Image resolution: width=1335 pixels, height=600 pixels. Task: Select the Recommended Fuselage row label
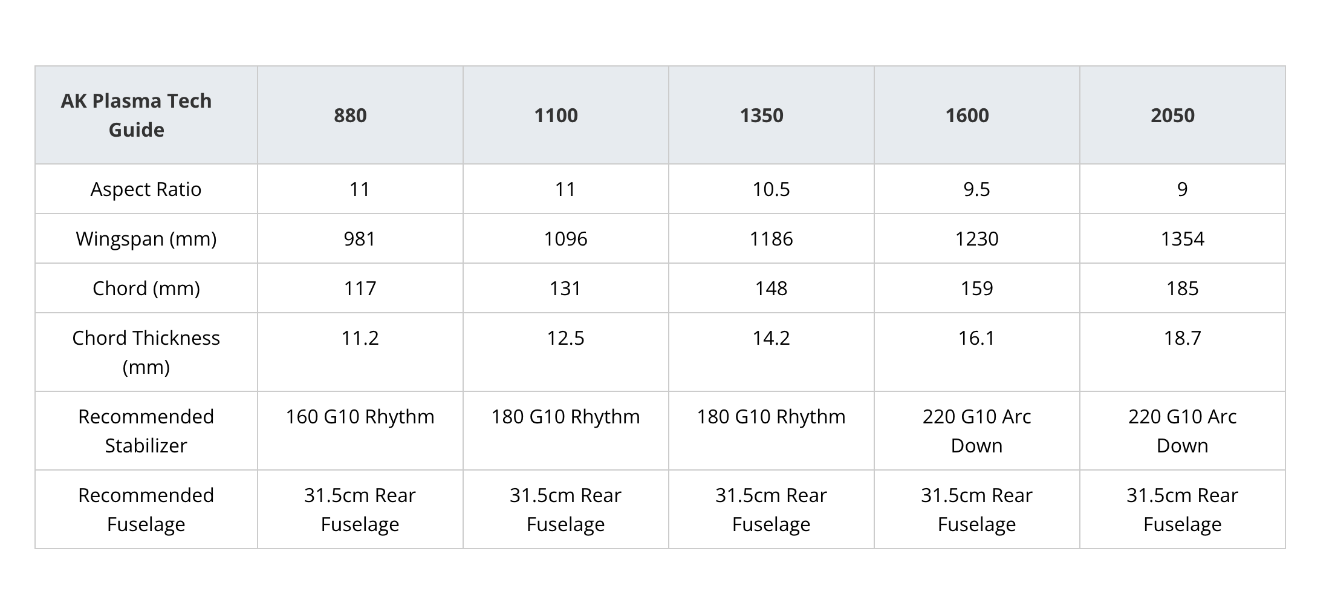pyautogui.click(x=146, y=509)
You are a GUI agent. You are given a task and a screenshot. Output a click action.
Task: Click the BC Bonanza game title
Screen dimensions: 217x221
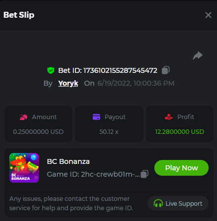tap(68, 161)
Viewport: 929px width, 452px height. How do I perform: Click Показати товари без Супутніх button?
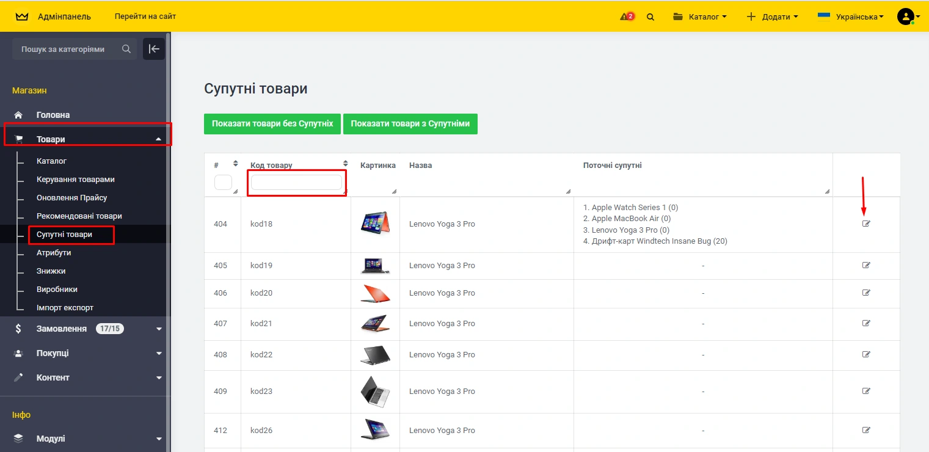tap(272, 123)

......

→ **Given instruction**
Can you turn the listing above into a numbered list, one entry per line, with no blank lines and the pictures left out?

→ **Expected answer**
1. Image resolution: width=1335 pixels, height=600 pixels. Task: Select the Recommended Fuselage row label
2. pyautogui.click(x=146, y=509)
3. You are a GUI agent. You are given a task and a screenshot. Output a click action.
4. Task: Click the BC Bonanza game title
5. Screen dimensions: 217x221
6. tap(68, 161)
7. Viewport: 929px width, 452px height. How do I perform: Click Показати товари без Супутніх button?
8. tap(272, 123)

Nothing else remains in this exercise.